Tennessee — Med Spa Medical Director
Whether you need a medical director in Tennessee, who can serve, how the role differs from ownership, and how to pay them without crossing fee-splitting lines — from Tennessee board and statutory sources, reviewed by Faisal Darwiche, NP.
Last reviewed 2026-06-27 · Faisal Darwiche, NP. General guidance, not legal advice — confirm with your Tennessee board and counsel.
In Tennessee the medical director has to be a physician — an MD or DO with an active Tennessee license and an active practice in the state. Because cosmetic injectables are the practice of medicine and Tennessee strictly enforces corporate-practice rules, the physician sits at the top of the clinical side: supplies the delegation and protocols, stands behind the Good Faith Exams and orders, and stays genuinely involved. For an RN this is the anchor — your physician fills two seats: prescriber for the orders, and medical director for the practice. Lock in that physician relationship and your model is sound; have a Tennessee healthcare attorney confirm the medical-director agreement.
Sources: Medical Director Co — Tennessee (the supervising/medical-director physician must be an MD or DO with an active TN license and in-state practice) · Portrait — Tennessee Medical Spa Laws (medical director must be a licensed physician with an active practice in the state) · Verified 2026-06-26.
The medical director is clinically responsible for the practice; the owner holds the business. In Tennessee they can be the same person or two different people. The common structure for non-physician owners separates the two: a management company (the business) contracts a physician-led clinical entity (the medicine). The medical director supplies the exams, orders, and protocols; the owner runs marketing, staffing, and facilities.

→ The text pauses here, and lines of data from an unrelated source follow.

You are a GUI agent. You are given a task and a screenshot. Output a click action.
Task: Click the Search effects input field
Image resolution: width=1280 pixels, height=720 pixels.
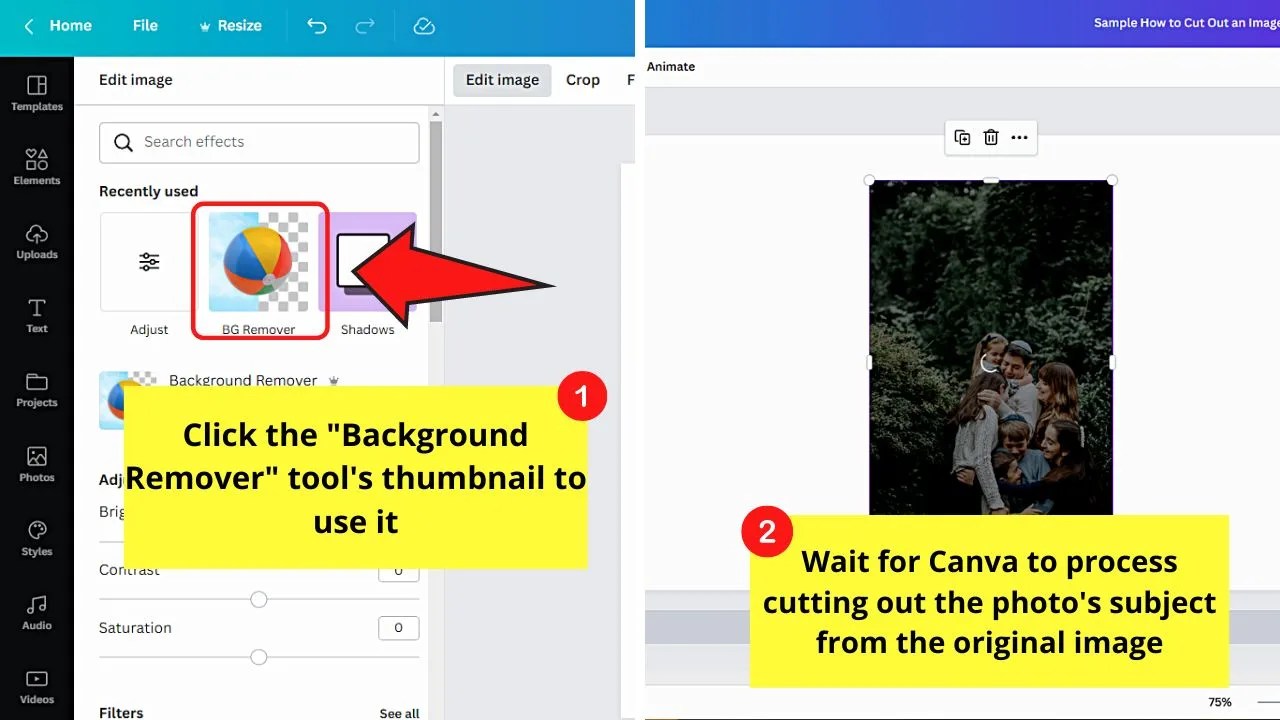tap(258, 142)
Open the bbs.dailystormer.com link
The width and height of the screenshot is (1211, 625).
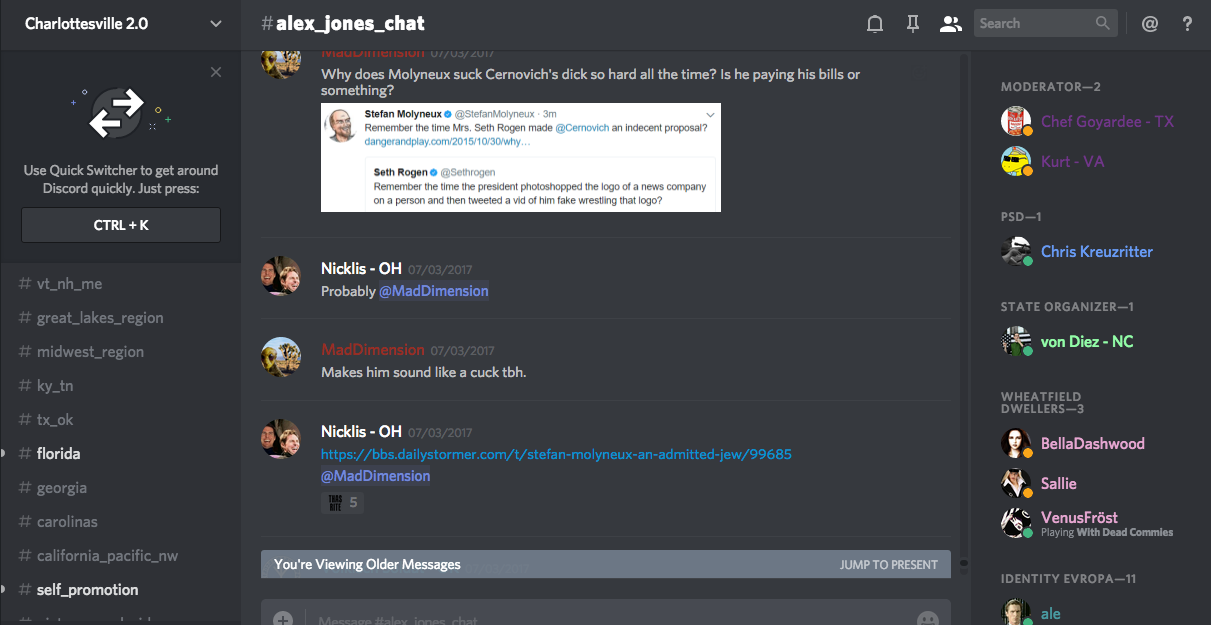tap(556, 454)
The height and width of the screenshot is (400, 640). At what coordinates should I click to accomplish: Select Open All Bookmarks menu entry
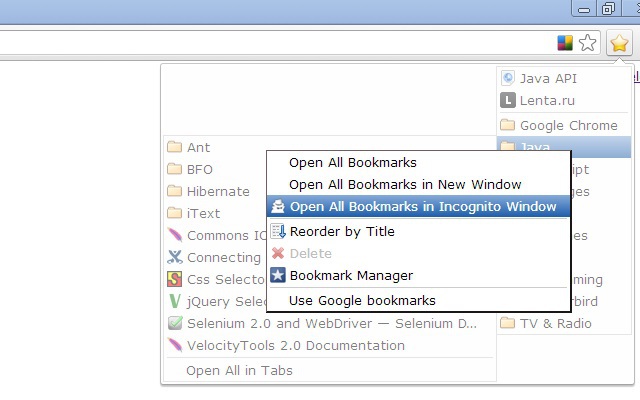point(352,162)
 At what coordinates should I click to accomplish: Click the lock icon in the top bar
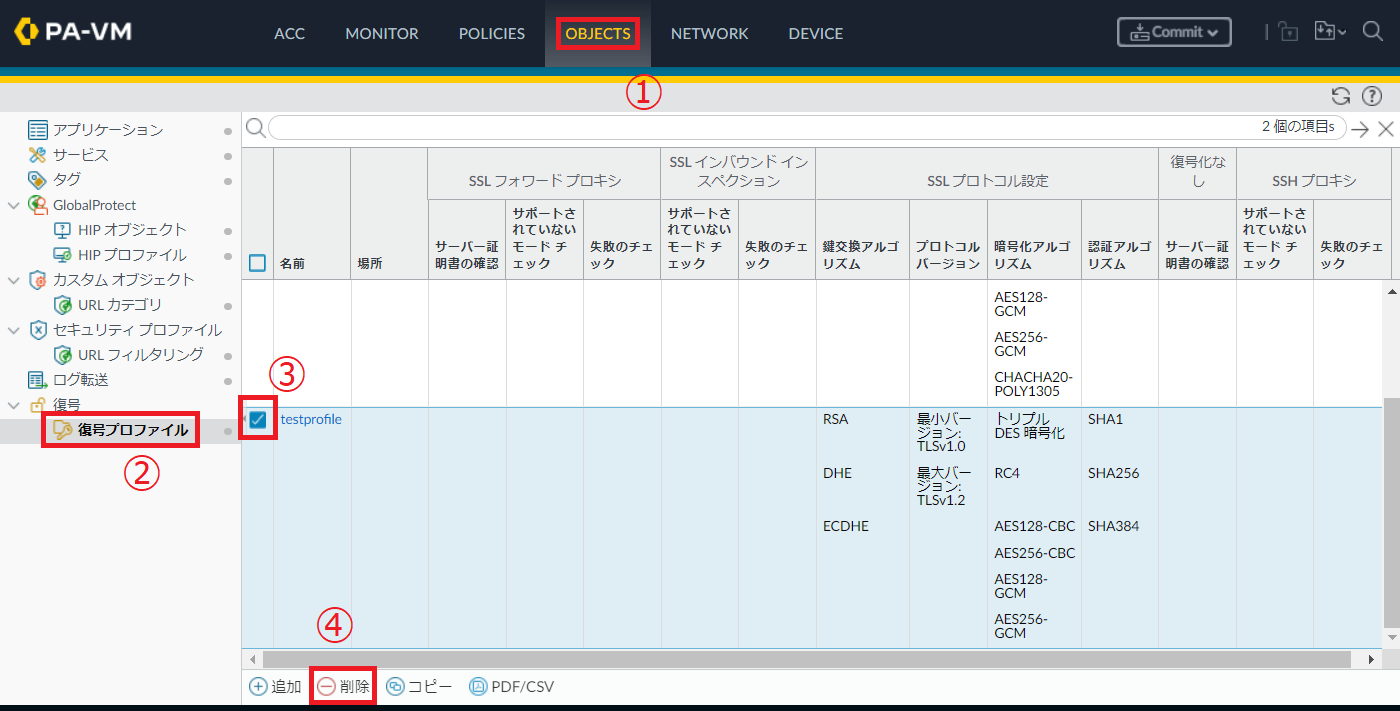(x=1288, y=32)
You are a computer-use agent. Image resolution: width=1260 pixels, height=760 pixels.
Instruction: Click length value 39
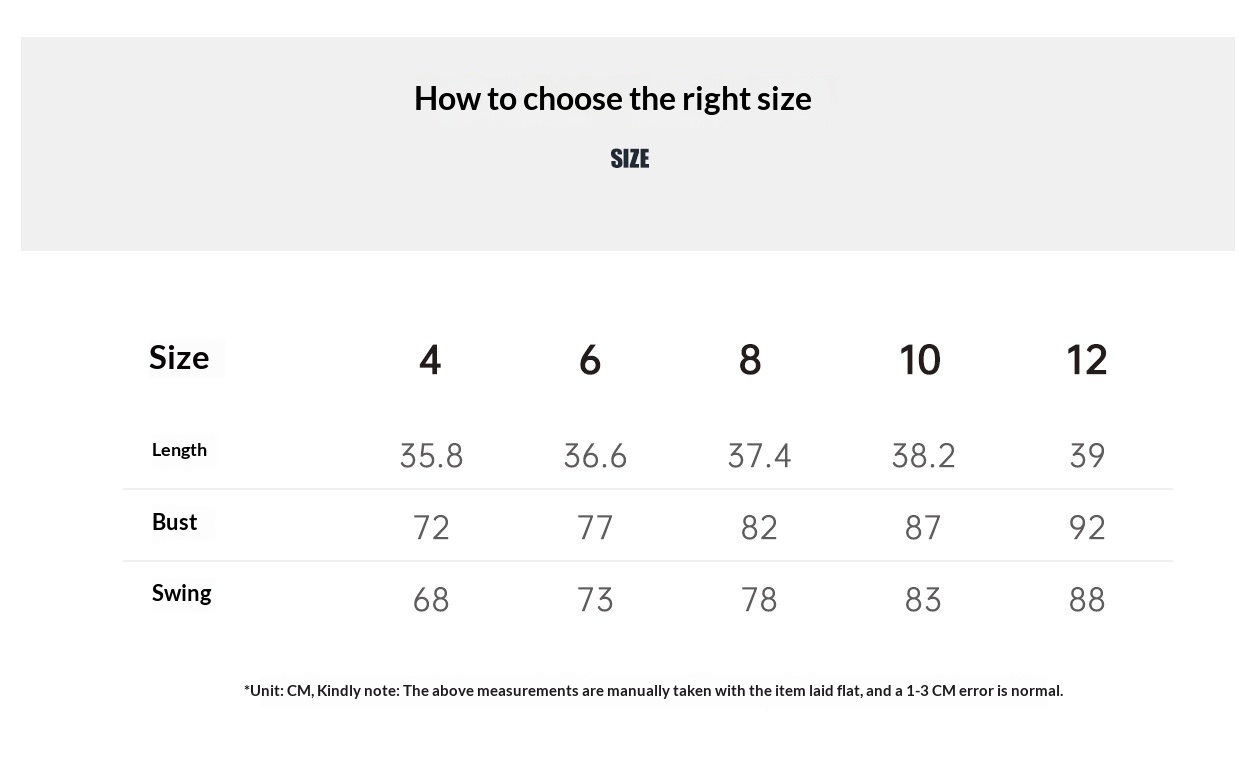click(x=1087, y=456)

In Tennessee you can absolutely own and build an aesthetics business as an RN — the answer is structure, not a flat no. Tennessee strictly enforces the corporate-practice-of-medicine doctrine, so the clinical entity that practices medicine has to be physician-owned (only licensed physicians — or physicians together with certain other listed professionals — may own an entity providing medical services). You own the business through a management company (an MSO you control: marketing, billing, staffing, facilities) that contracts the physician-owned clinical entity through a fair-market-value management services agreement, while the physician keeps genuine clinical control. Net: an RN can own and run it with the right setup — have a Tennessee healthcare attorney paper the MSO/PC separation so it's real, not just on paper.

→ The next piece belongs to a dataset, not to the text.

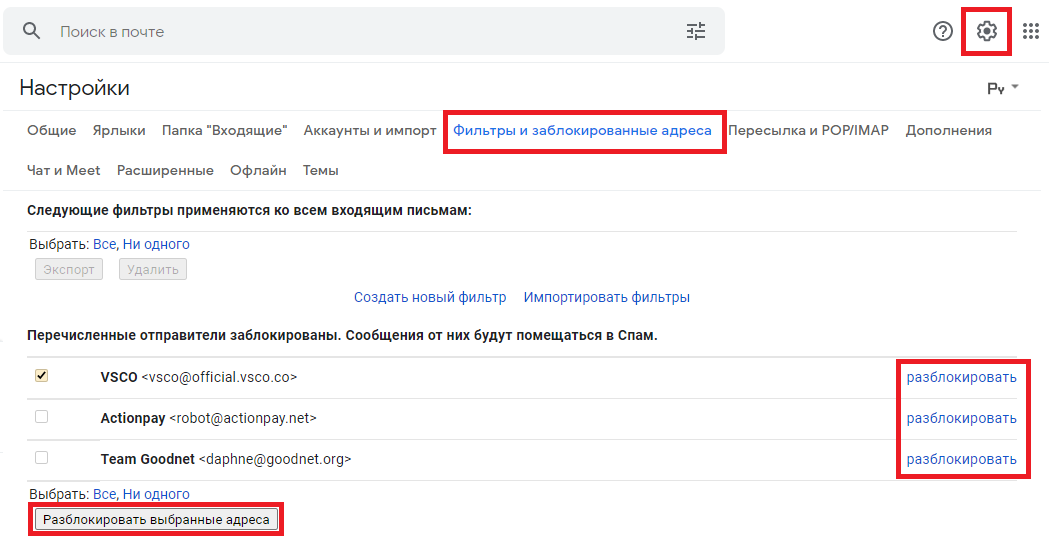Open the Аккаунты и импорт tab
Image resolution: width=1049 pixels, height=543 pixels.
[370, 130]
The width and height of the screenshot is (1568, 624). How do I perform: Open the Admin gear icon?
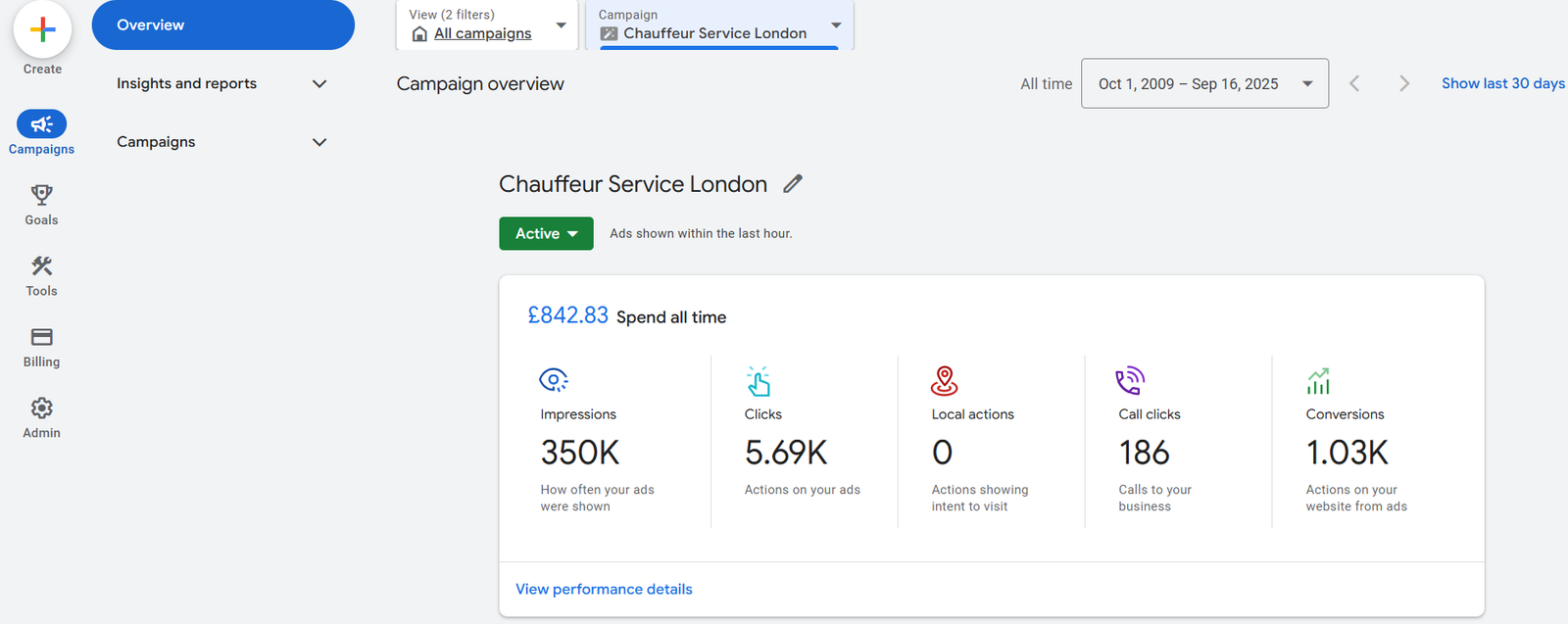click(x=41, y=408)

Sources: Lengea Law — How to Open a Med Spa in Tennessee (TN strictly enforces CPOM; only licensed physicians may own an entity providing medical services) · Portrait — Tennessee Medical Spa Laws (MSO model; non-physician owns a management company that contracts the physician-owned clinic) · Verified 2026-06-26.
Compensate the medical director at fair-market-value for the clinical work they actually do — a flat retainer or hourly rate, documented. Paying them a percentage of treatment revenue is the classic fee-splitting trap. Keep the management fee (to the business entity) and the medical-director fee (for clinical oversight) as separate, defensible line items, and have a Tennessee healthcare attorney paper both before you sign.
The free 17-question assessment returns a Tennessee-specific plan: the right entity structure for your credential, the medical-director and good-faith-exam path, and your exact next action. 7 minutes, no card. Built by Faisal Darwiche, NP.
Yes. Tennessee treats cosmetic injectables as the practice of medicine, so a physician medical director is the standard requirement — they perform or delegate the good faith exam, author the protocols, and stay genuinely involved. A nominal "paper" director is a compliance risk.
In Tennessee the medical director is the licensed physician (MD/DO) who is clinically responsible for the practice — performing or delegating exams, signing standardized procedures, and being reachable. The role is clinical oversight, not a signature for hire; the involvement has to be real and documented.
Medical-director compensation in Tennessee should be fair-market-value for the actual clinical work — a flat or hourly fee, not a percentage of medical revenue. Paying a cut of treatment revenue risks illegal fee-splitting. Structure the management fee and the medical-director fee separately, and have counsel paper both.
Yes — with the right structure. An RN owns the business side (typically an MSO), and the clinical entity is physician-led with a medical director who supplies the exams and orders. The RN injects under that delegation. Your attorney papers the exact entity for Tennessee.